Vanguard US Total Market Shares Index ETF (ASX: VTS) could be a contender for a long-term investment.

It’s an exchange-trade fund (ETF) that essentially looks to track the entire US share market.

But don’t think of this ETF as just an American ETF. Many of the businesses listed in the US do have international earnings diversification. Perhaps the additional underlying earnings are just from Canada or Mexico, but some other businesses might generate earnings from across the globe.

It has over 3,600 holdings so it certainly ticks the diversification box. Its top holdings are some of best and biggest businesses like Microsoft, Apple, Amazon, Alphabet and Facebook. These leading tech companies have been excellent long-term investments and it could be a decent idea to buy a small slice of each of them with this ETF.

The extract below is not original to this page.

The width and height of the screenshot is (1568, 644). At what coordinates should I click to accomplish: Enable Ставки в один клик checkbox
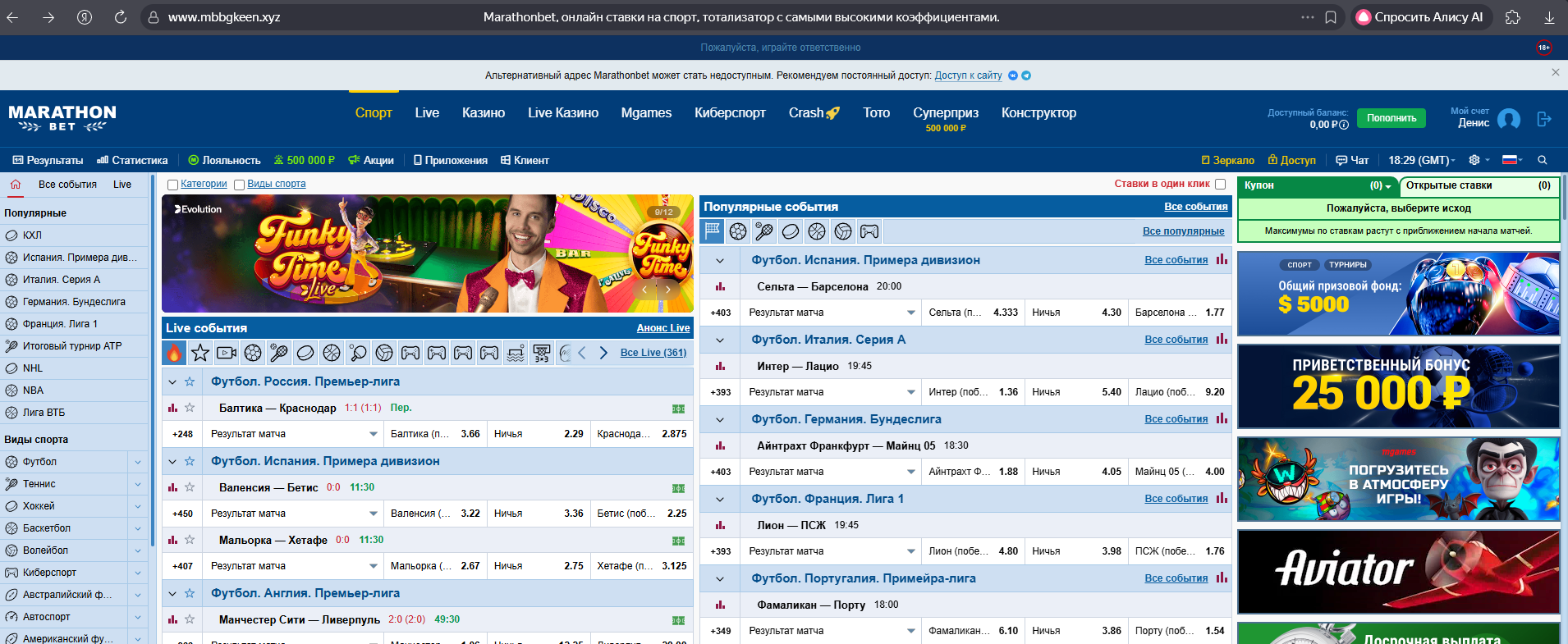point(1220,184)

One of the best reasons to think about this ETF for the long-term is its ridiculously-low annual management fee of 0.03% per annum, which is almost nothing. Lower management fees mean higher returns for our portfolios. 

Over the past five years the ETF has generated an average return per annum of 17.5%, which is strong for an index-based option.

It would be naïve to expect these strong investment returns to continue for a long time, recessions do happen sometimes. But, I do think that the US share market could generate better long-term returns than the ASX because of the focus on growth and re-investment in the US without the influence of franking credits, leading to higher profit over time.

Foolish takeaway

I think it’s entirely possible to just own this ETF and nothing else, the ETF is weighted towards impressive growing businesses. US interest rates may fall causing this ETF to perform well, although it’s already valued quite expensively compared to the historic average. 

However, one of the major issues with the ETF is that it offers a very low dividend yield. That’s why these top ASX shares could be good additions for a combination of dividends and long-term growth.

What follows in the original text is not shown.